Mix it up with The Bee's editorial board.

October 13, 2008
Levy on the California economy
Economist Stephen Levy offered this summary of his views on the condition of the economy over the weekend. A Democrat, Levy has steadfastly maintained that the state's economy remains fundamentally sound and should experience a relatively brief recession, not one as bad as the early 1990s. He continues to hold that view.

DATE:  October 12, 2008 

TO:  Friends 

FROM: Stephen Levy 

SUBJECT:    The Current Economic Situation 
 

Two major economic events are happening at the same time---1) the beginning of a recession (a downturn in spending and jobs) and 2) a loss of wealth that is occurring because our major assets (homes and stock portfolios) are being reevaluated downward--sometimes sharply.  

These two events are related but it is also helpful to think of them separately in terms of solutions.

Bottom Line

 

There is ample time to assess blame and responsibility and address how to prevent the housing bubble from recurring but now is the time for action.
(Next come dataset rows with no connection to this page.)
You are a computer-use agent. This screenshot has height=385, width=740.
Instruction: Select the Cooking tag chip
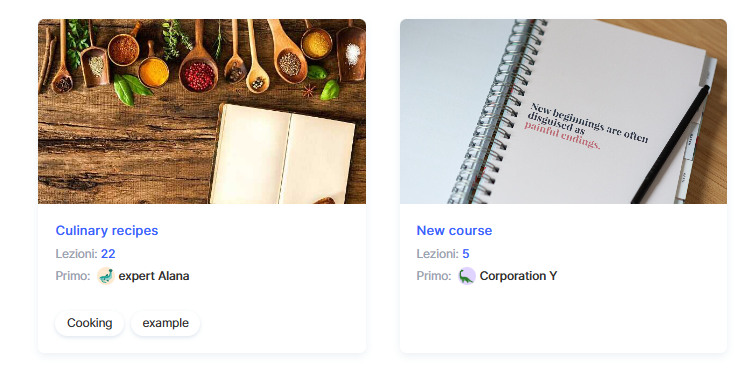click(x=90, y=323)
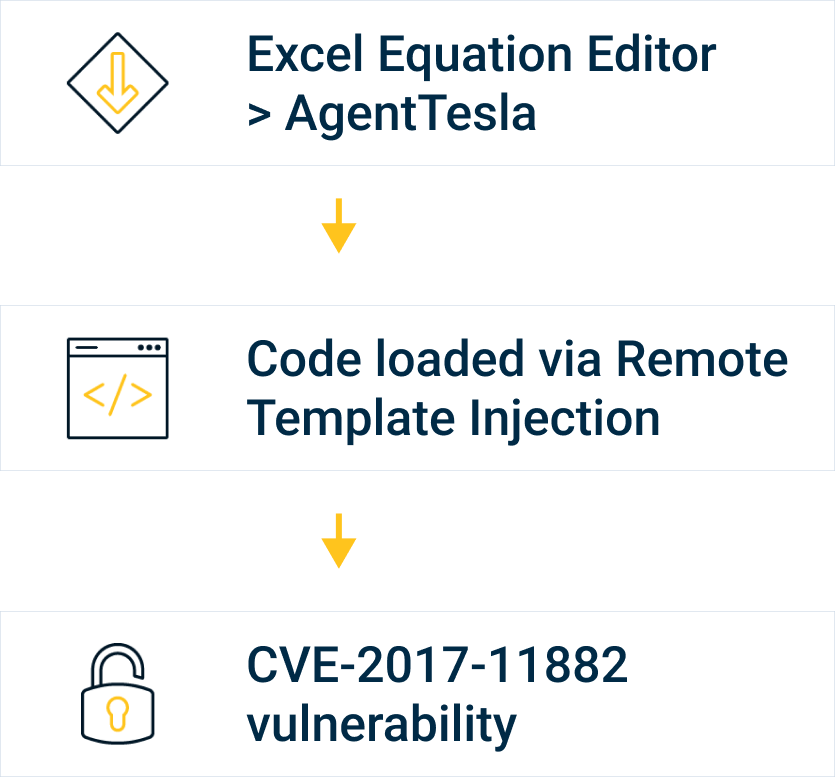
Task: Click the title bar line in the code window icon
Action: 87,347
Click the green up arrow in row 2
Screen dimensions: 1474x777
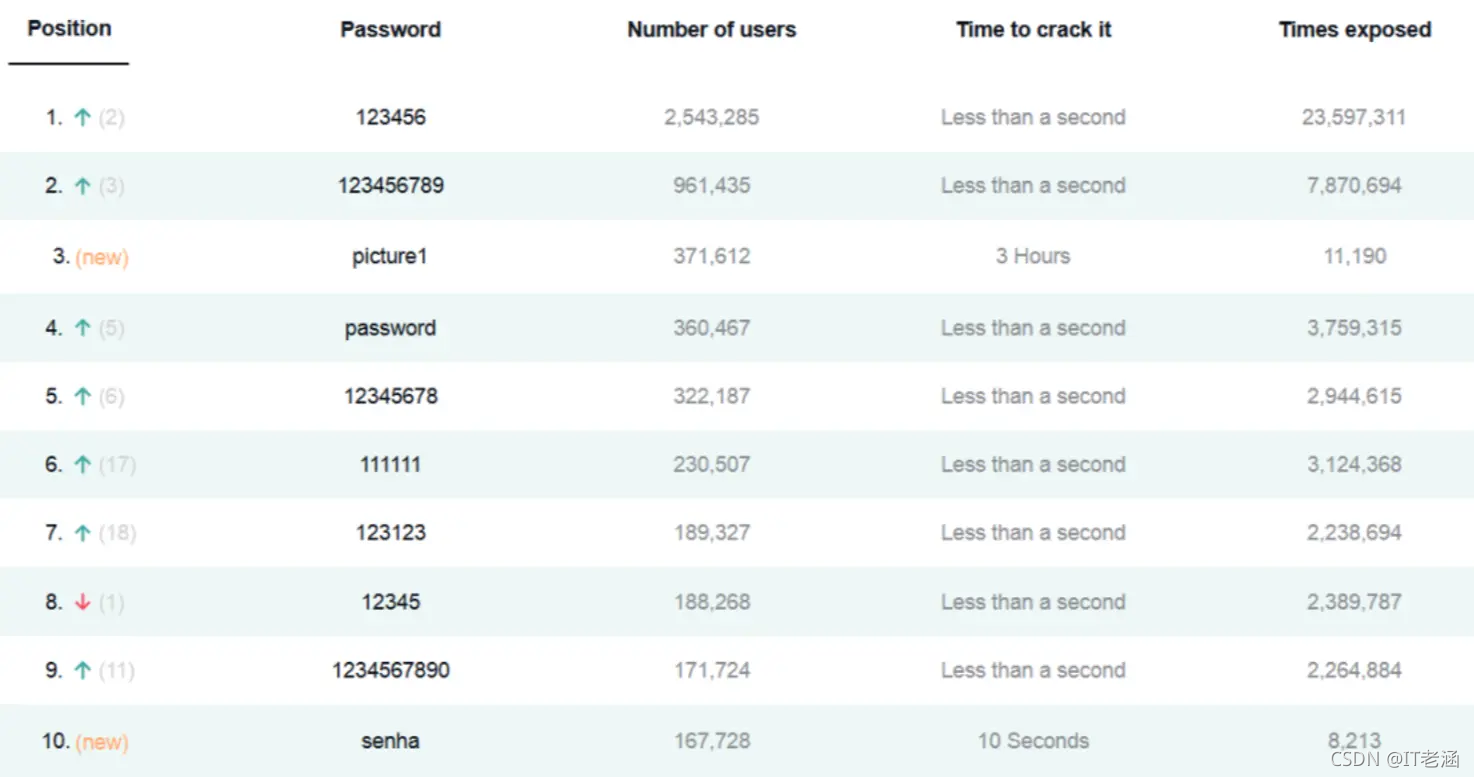pyautogui.click(x=83, y=186)
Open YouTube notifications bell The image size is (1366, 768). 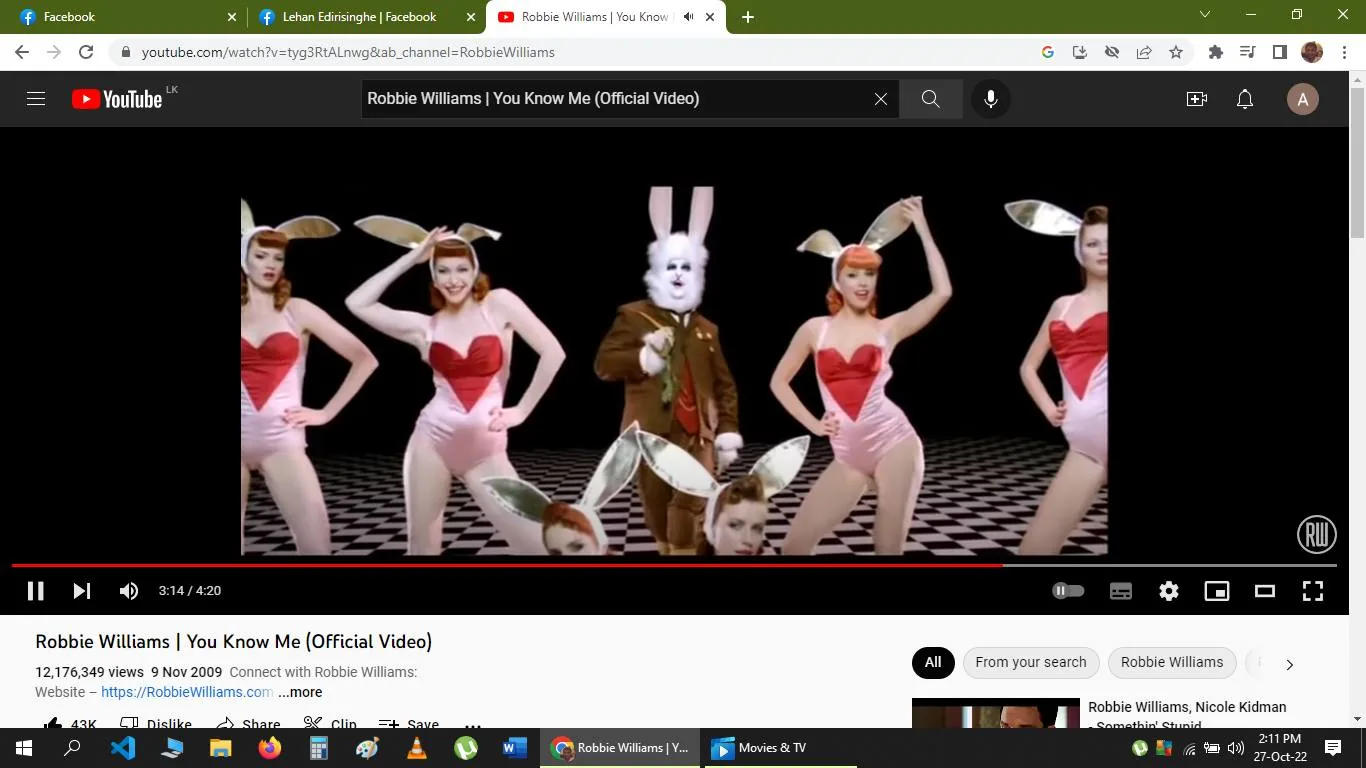[x=1244, y=98]
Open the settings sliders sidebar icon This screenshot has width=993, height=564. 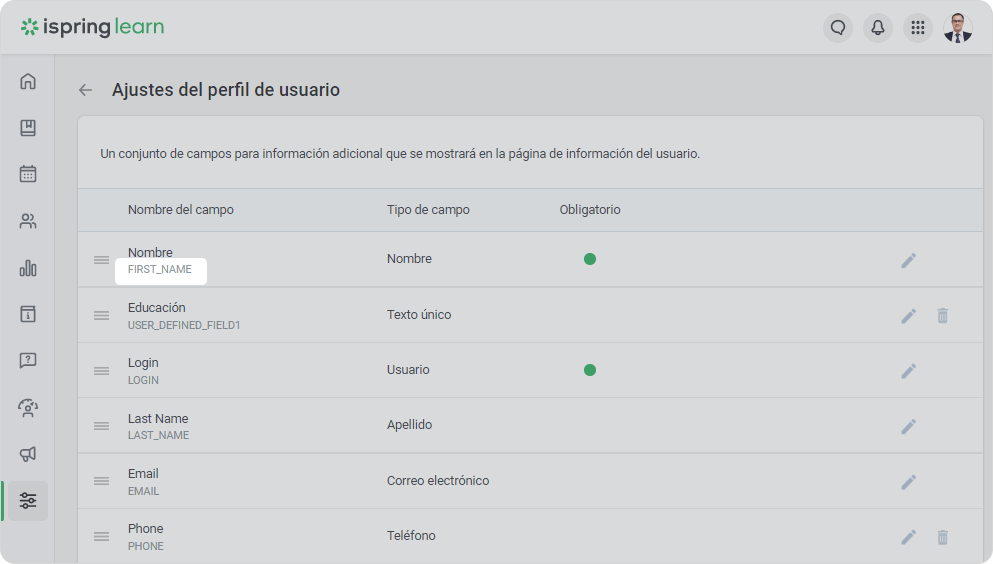coord(28,500)
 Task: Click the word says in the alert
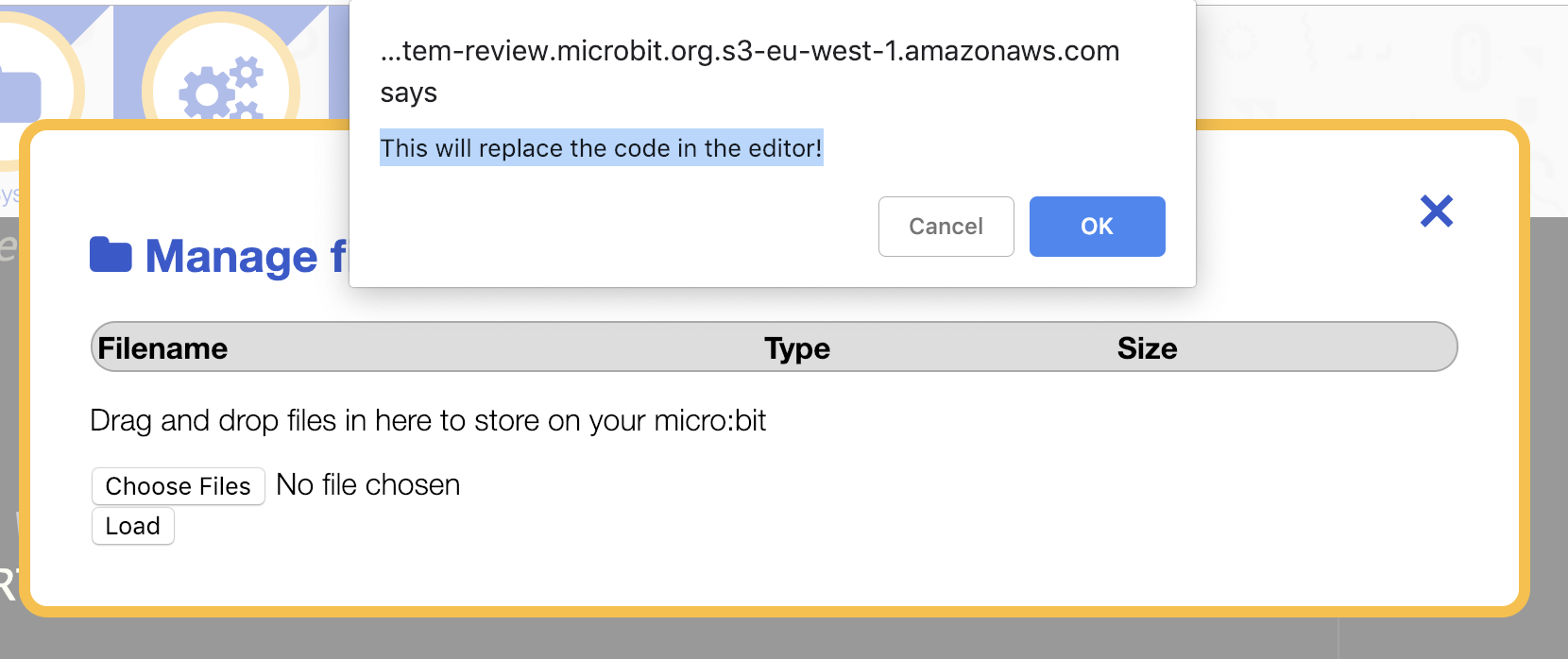[x=408, y=93]
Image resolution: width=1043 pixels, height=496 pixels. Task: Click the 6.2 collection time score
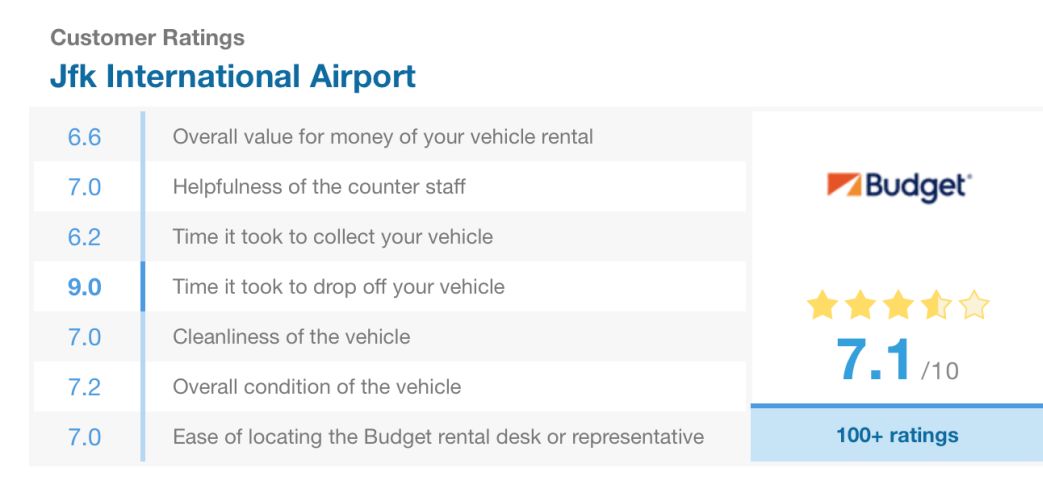point(84,237)
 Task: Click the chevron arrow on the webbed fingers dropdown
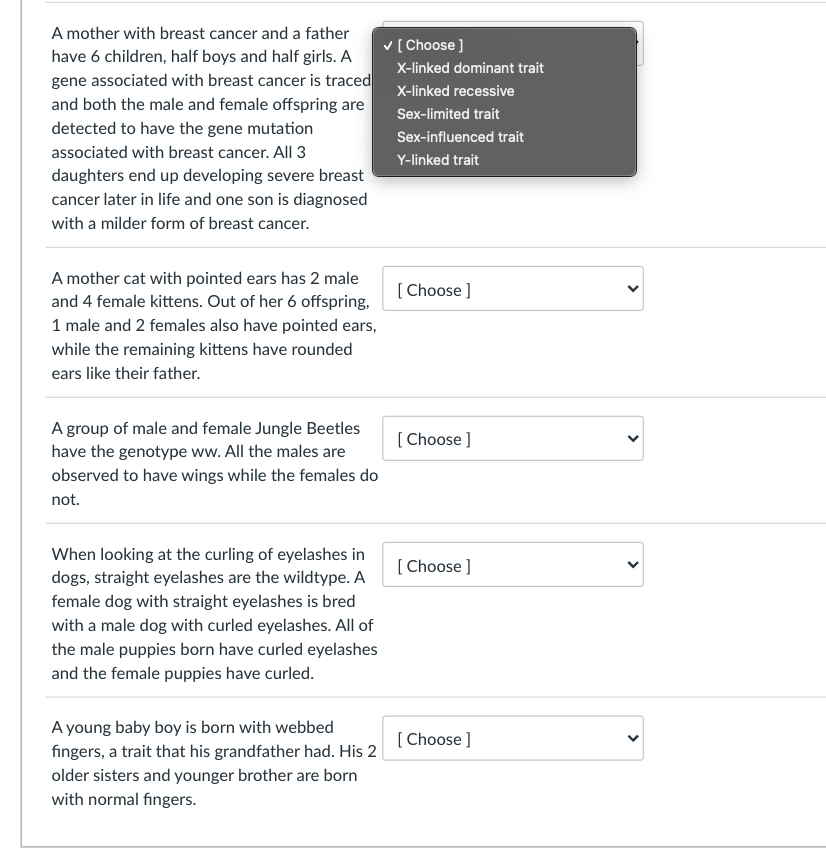pyautogui.click(x=633, y=738)
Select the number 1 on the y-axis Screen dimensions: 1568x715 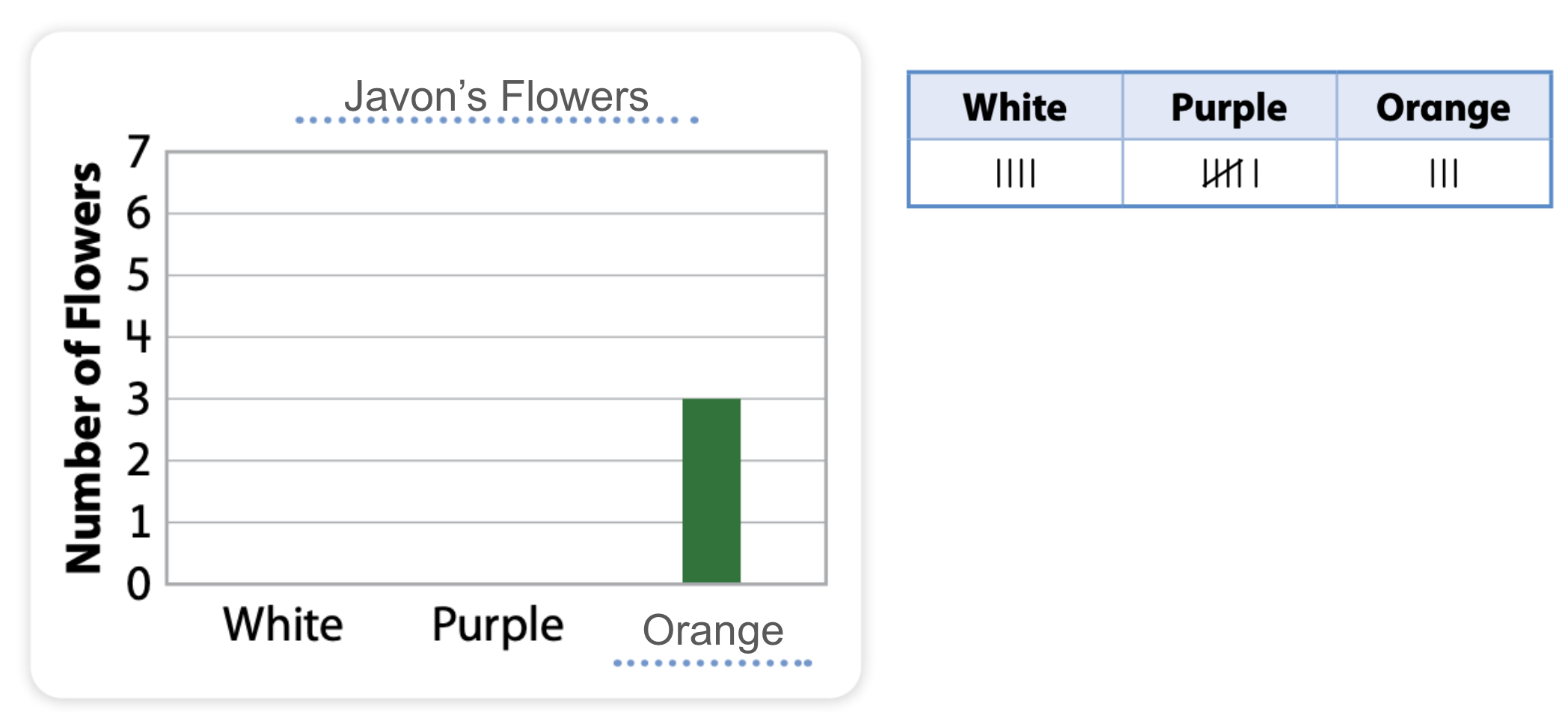coord(140,522)
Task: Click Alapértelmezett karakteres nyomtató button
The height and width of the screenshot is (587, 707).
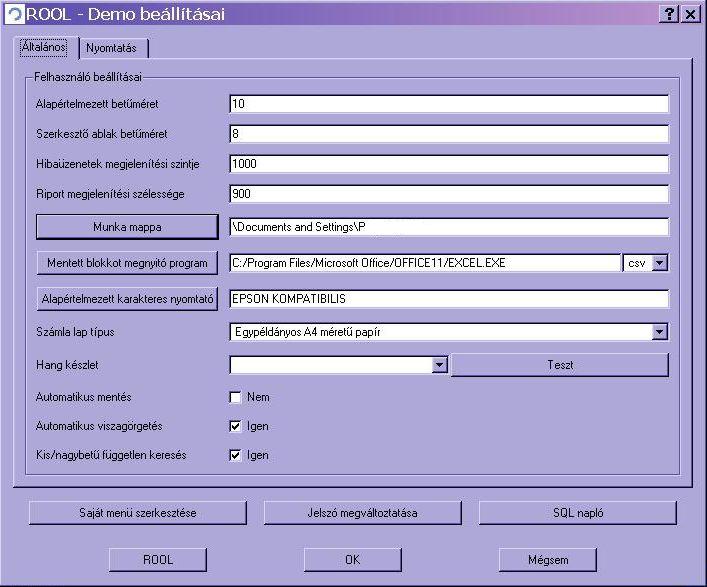Action: coord(126,298)
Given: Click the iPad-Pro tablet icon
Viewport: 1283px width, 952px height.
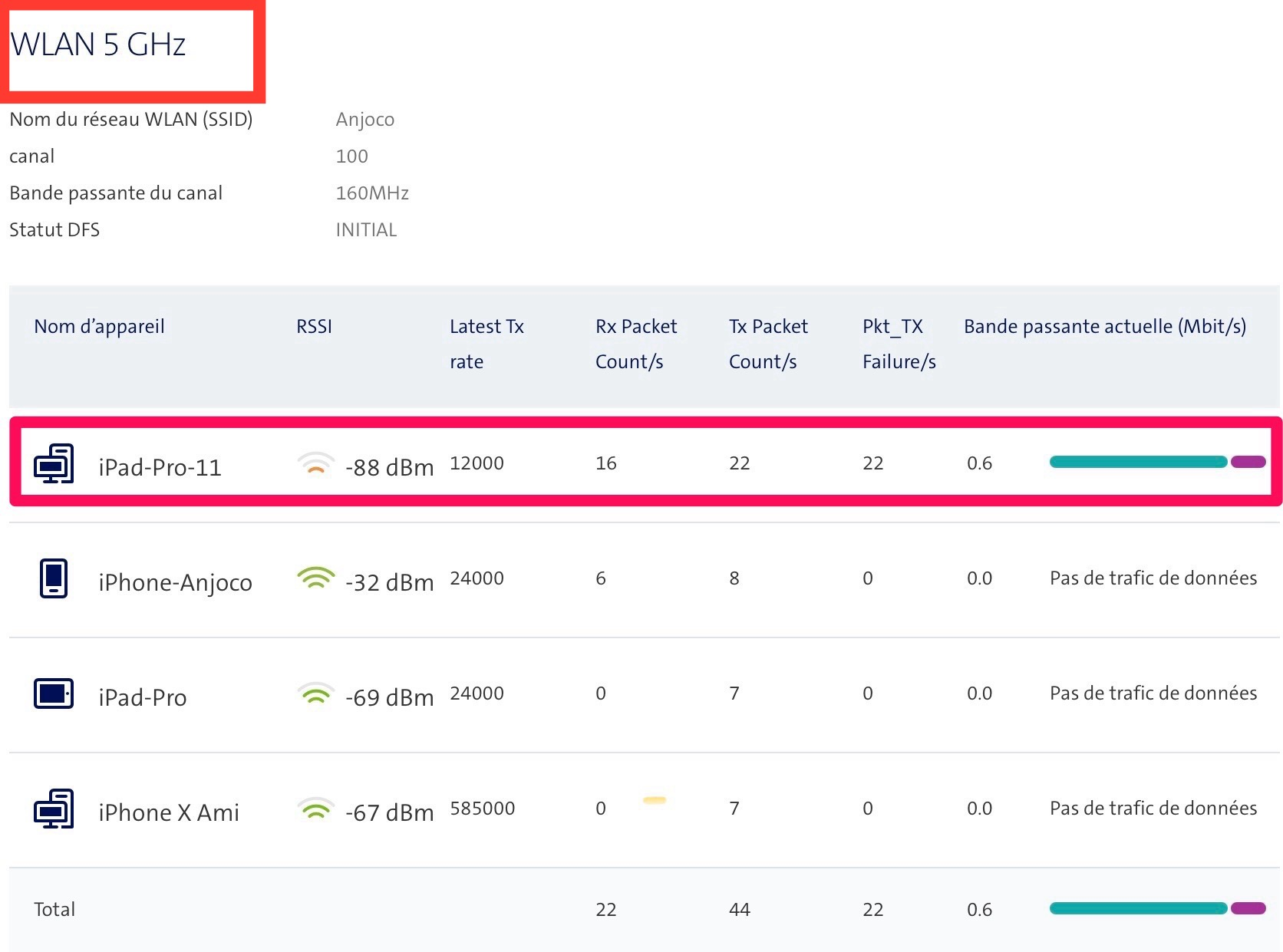Looking at the screenshot, I should pyautogui.click(x=54, y=693).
The federal government can and should approve a large economic stimulus package to minimize and end the coming recession. And our policies should push borrowers and lenders to voluntarily renegotiate as many home loans as within reach of saving by prudent renegotiation. 

Even with these policies we will experience a loss of wealth from inflated values for homes and stocks that will only slowly recover and then only if we invest for a prosperous 21st century American economy.

The Housing Bubble and the "Prices can only go up" Fantasy

 

Everyone is now familiar with the housing bubble that took place in many parts of the country and throughout most of California. For reasons ranging from a blind faith that home prices could only go up to a series of lending (and borrowing) practices that were based on the "only go up" fantasy and then compounded by a lack of oversight, housing prices got way out of line with incomes and are now coming back to more reasonable levels. 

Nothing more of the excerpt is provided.